The following retrieval options should be the default setting in an interface that contains a LOD-enabled RS component to assist users in finding interesting items: Since the regular approach of on-the-fly retrieval achieved good results throughout the domains, the display of simple recommendations generated from previously stated user preferences represents a suitable starting point for retrieval. On-the-fly queries could be refined by providing filter options. Since the evaluations have shown that expressive constraints often lead to increased recall values, the application of such a filter might be the best option for assisted retrieval. As in the preparations for the experiments, appropriate graph-based query patterns for the usage scenario in question would also have to be determined by a domain expert before setting up the application. The same applies to advanced retrieval patterns, which should be available to the end user to refine the query when both the simple as well as the constraint-based approach have failed to provide relevant items. This suggestion is made because roll-up queries were competitive with regular recommendations in the web-based experiments. Therefore, they represent a viable alternative retrieval strategy. For some domains (e.g., for multimedia retrieval) it is also possible to use an optional selection field to enable the formulation of cross-domain requests. Evaluations for this query type suggest that users might receive interesting results (i.e., diversified and comprehensive recommendation lists) from such a request.
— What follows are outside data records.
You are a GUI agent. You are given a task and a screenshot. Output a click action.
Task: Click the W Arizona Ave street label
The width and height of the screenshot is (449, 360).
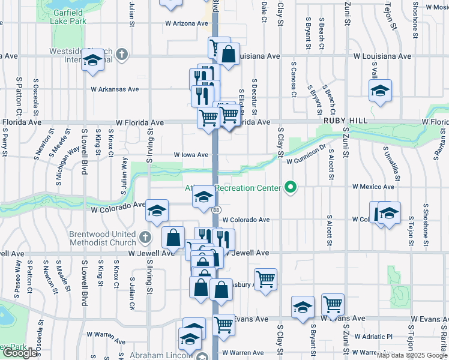(187, 23)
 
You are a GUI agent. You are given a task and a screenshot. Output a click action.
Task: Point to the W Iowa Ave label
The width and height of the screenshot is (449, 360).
(190, 154)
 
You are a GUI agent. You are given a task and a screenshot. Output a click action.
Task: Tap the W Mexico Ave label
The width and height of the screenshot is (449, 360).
(373, 187)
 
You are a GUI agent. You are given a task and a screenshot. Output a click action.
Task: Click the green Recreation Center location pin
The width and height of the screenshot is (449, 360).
(291, 188)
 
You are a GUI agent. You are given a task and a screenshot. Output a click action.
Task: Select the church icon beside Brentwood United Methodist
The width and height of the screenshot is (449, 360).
(145, 238)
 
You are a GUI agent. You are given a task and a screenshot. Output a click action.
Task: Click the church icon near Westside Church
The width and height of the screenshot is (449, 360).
(121, 55)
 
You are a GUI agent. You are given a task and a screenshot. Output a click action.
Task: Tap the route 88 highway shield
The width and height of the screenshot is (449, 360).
(215, 209)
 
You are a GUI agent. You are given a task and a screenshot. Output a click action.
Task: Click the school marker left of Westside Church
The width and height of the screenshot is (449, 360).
(93, 61)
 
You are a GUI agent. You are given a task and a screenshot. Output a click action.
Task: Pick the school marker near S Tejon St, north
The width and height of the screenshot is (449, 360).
(380, 91)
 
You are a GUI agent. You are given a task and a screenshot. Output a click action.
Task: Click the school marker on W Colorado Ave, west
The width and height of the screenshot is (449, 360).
(157, 212)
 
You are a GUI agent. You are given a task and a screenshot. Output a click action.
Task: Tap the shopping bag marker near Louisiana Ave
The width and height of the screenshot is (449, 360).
(229, 55)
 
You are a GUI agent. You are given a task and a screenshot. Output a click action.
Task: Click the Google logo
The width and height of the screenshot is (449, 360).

In summary, the contributions of the paper are as follows:
Development and implementation of novel retrieval strategies in the SKOSRec system, which facilitate personalized requests and leverage the potential of knowledge graphs in order to address the research gap in state-of-the-art recommendation methods with regard to customized queries. Realization of web-based user experiments in four usage scenarios with the following outcomes: Successful demonstration that knowledge graph data is applicable in the context of live recommendation scenarios. Creation of suitable query patterns that can be applied to represent individual information needs in different application contexts. The set of query patterns can be extended with the help of the SKOSRec query language to meet the requirements of additional usage scenarios. Proof that the novel retrieval strategies can be successfully applied across various application contexts and recommendation tasks and that they outperform conventional content-based retrieval approaches, especially in the performance dimensions of diversity and recall.
The prototypical implementation and the evaluation of the SKOSRec engine in different usage scenarios have demonstrated that the freely available knowledge sources on the LOD cloud can be successfully applied to advance state-of-the-art methods in IR and recommender systems. The proposed personalized and customized retrieval strategies can leverage the potential of knowledge graphs by better matching information needs of users with the help of semantic search options.